→ Ausgewählter Auszug:
---*---
Wolfgang Opitz stellte anschließend unter anderem dar, mit welchen kreativen Formaten und großer Motivation der Akkordeon-Club Sulzbach erfolgreich durch die Pandemiejahre gekommen ist und währenddessen sogar neue Mitglieder gewinnen konnte. Die beiden Vorträge zeigten eindrucksvoll, wie auch unter schwierigen Rahmenbedingungen eine erfolgreiche und nachhaltige Vereinsarbeit gelingen kann. Einen Einblick erhalten Sie auf den Websites der beiden Vereine (siehe Abb. links).
Der Samstag stand mittels der Methode »Zukunftswerkstatt« ganz im Zeichen der Entwicklung von Lösungsansätzen für die Bewältigung aktueller Herausforderungen in der Amateurmusikszene. Wie sich diese Methode gestaltete und zu welchen Themen gearbeitet wurde, wird im weiteren Verlauf dieses Artikels ausführlich beschrieben. Nach einem ergiebigen und intensiven Tag bot der Jugendchor »P!tch Please!« am Abend ein tolles Konzert und wohlverdiente Unterhaltung. Neben dem musikalischen Programm lieferten Mitglieder und der Leiter des Chors, Nicolas Ries, im Gespräch mit Ingolf Schneider Einblicke in die Arbeitsweisen. Interessierte finden weitere Informationen zum Chor unter: www.pitchplease-elz.de. Am Sonntag erhielten die Teilnehmenden des Kongresses die Möglichkeit, in insgesamt zehn Impuls-Seminaren konkrete Beratung zur Gestaltung Ihres Vereinslebens zu erhalten. Dozierende waren u. a. Dominik Eichhorn, Leiter der Abteilung »Kooperation und Bildung« bei der Bundesvereinigung Kulturelle Kinder- und Jugendbildung, sowie Jutta Mettig, Expertin für Organisationsberatung und -entwicklung, die im Folgenden ebenso Ihre Eindrücke vom DHV-Kongress teilt. Nach einer gemeinsamen Auswertung des Kongresses endete dieser mit dem Mittagessen, nachdem die Teilnehmende erschöpft aber auch sichtlich motiviert die Heimreise antraten. Für alle Beteiligten war der Kongress, nach den vergangenen schwierigen Jahren, in denen die Auswirkungen der Corona-Pandemie im Besonderen auch das kulturelle Leben stark eingeschränkt haben, eine inspirierende und bereichernde Erfahrung, die noch lange nachhallen und konkrete Schritte nach sich ziehen wird.
---*---
→ Aufgabe: Vor welchem Hintergrund war der Kongress laut dem Auszug zum DHV-Kongress für alle Beteiligten eine inspirierende und bereichernde Erfahrung? Antworte in ein bis drei Sätzen.

→ Angezeigte Informationen:
---*---
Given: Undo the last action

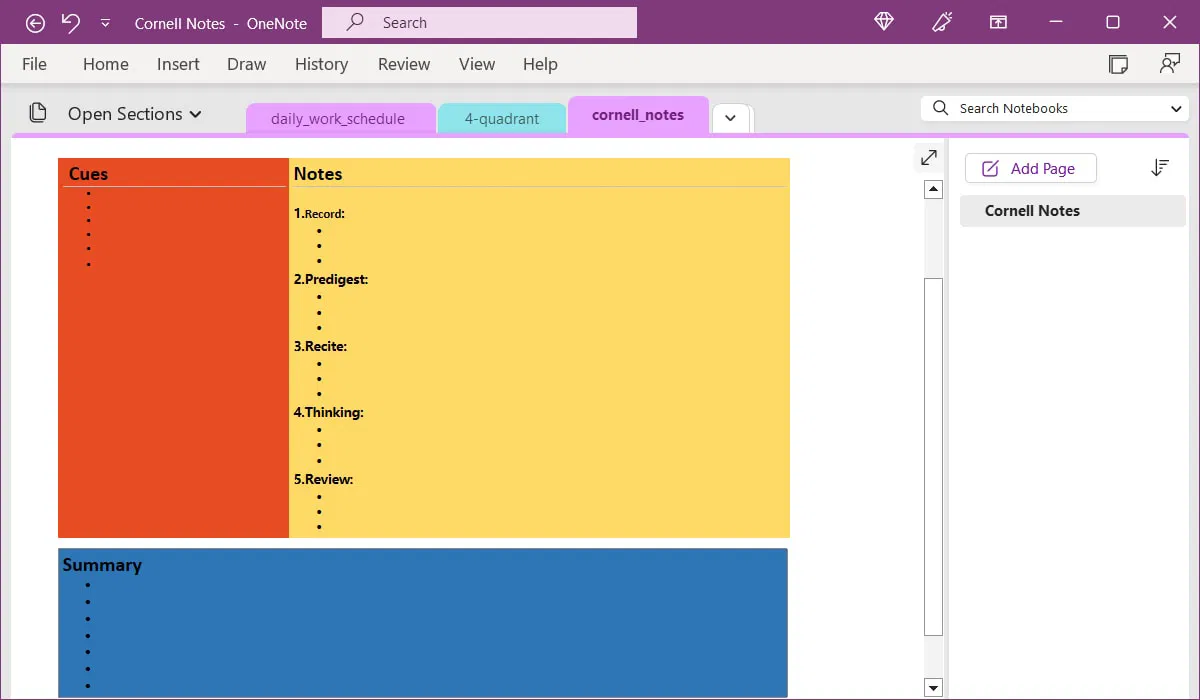Looking at the screenshot, I should click(x=69, y=22).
---*---
→ Lösung: Der Kongress fand nach schwierigen Jahren statt. In dieser Zeit hatten die Auswirkungen der Corona-Pandemie besonders auch das kulturelle Leben stark eingeschränkt.